Your Vercel AI SDK app is missing a session layer

If you have built an AI chat feature with the Vercel AI SDK, you have used its useChat hook. You give it your messages, and it streams the reply into your UI.

You may have seen our post on the custom transport we built for the Vercel AI SDK. It swaps useChat's default transport for Ably AI Transport, adding resumable streams, cross-device and multi-user sync, conversation branching, history compaction, and stop-and-approve controls.

This post tours a demo built on exactly that: the Vercel AI SDK, useChat, and Ably AI Transport. Try it live, watch the walkthrough below, or read on.

Key takeaways

The demo is a standard Vercel AI SDK useChat app with Ably AI Transport as its transport. That one change is what brings the features below.
Multi-device fan-out: the conversation stays in sync across every tab and device.
Multi-user conversations: several people share one thread, each with the full history.
Resumable streams: a refresh or reconnect resumes the answer instead of losing it.
Conversation branching: edit or regenerate without losing the previous answer.
History compaction: streamed tokens collapse into one final message, so history stays small.
A way back to the agent: stop a response, or approve an action before it runs.

What the demo shows

The change is small. Instead of useChat's default transport, you hand it an Ably-backed one, so the conversation runs on a shared durable session. It stays a Next.js app otherwise, and your model, tools, and message components do not change.

On the client, that is one swapped transport plus two hooks that pull the shared session into useChat.

const { chatTransport } = useChatTransport();
const { setMessages, sendMessage, status, stop } = useChat({ transport: chatTransport });
useMessageSync({ setMessages }); // keep useChat in step with the shared session
const { messages } = useView(); // render from the session, so branches and other clients show up

So what does this custom transport give you? Start chatting, then open the same link on your phone or a second tab and watch the conversation stay in sync. Ask for a long poem and refresh halfway through.

Regenerate a reply you do not like, or hit Stop on one that goes wrong. Then open the debug pane on the right, watch the messages go by, and reload to see what the session kept.

Each of those does something a plain useChat app cannot. The rest of this post takes them one at a time: what each is, what breaks without it, and how to try it in the demo.

Multi-device fan-out keeps every tab and device in sync

The same conversation is live on every tab and device at once, streaming to all of them. Open it on a laptop and a phone, and both show the same tokens as they arrive.
- - - -
What you will do =>
Please return the passage of the Vercel AI SDK post verbatim, starting with "Multi-device fan-out: the" and going on through "session into useChat.".

Information shown =>
- - - -
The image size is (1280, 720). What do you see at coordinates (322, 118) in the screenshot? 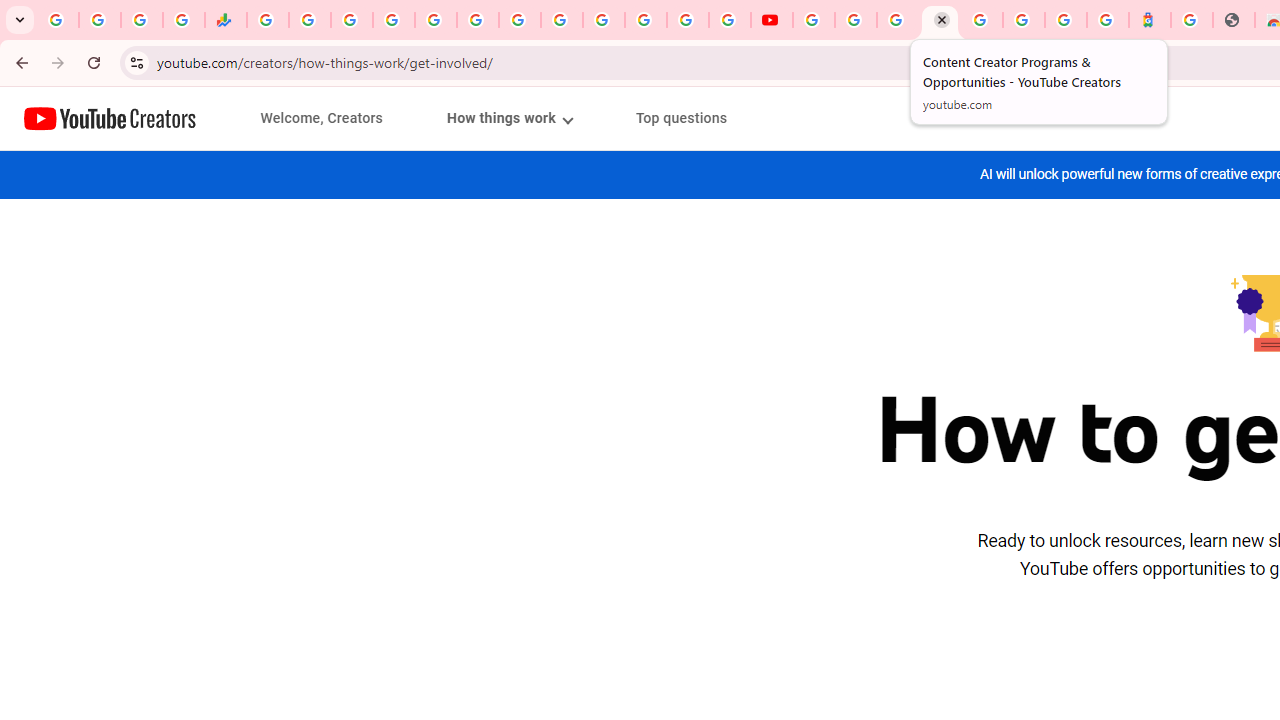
- - - -
Response to the exercise =>
Multi-device fan-out: the conversation stays in sync across every tab and device.
Multi-user conversations: several people share one thread, each with the full history.
Resumable streams: a refresh or reconnect resumes the answer instead of losing it.
Conversation branching: edit or regenerate without losing the previous answer.
History compaction: streamed tokens collapse into one final message, so history stays small.
A way back to the agent: stop a response, or approve an action before it runs.

What the demo shows

The change is small. Instead of useChat's default transport, you hand it an Ably-backed one, so the conversation runs on a shared durable session. It stays a Next.js app otherwise, and your model, tools, and message components do not change.

On the client, that is one swapped transport plus two hooks that pull the shared session into useChat.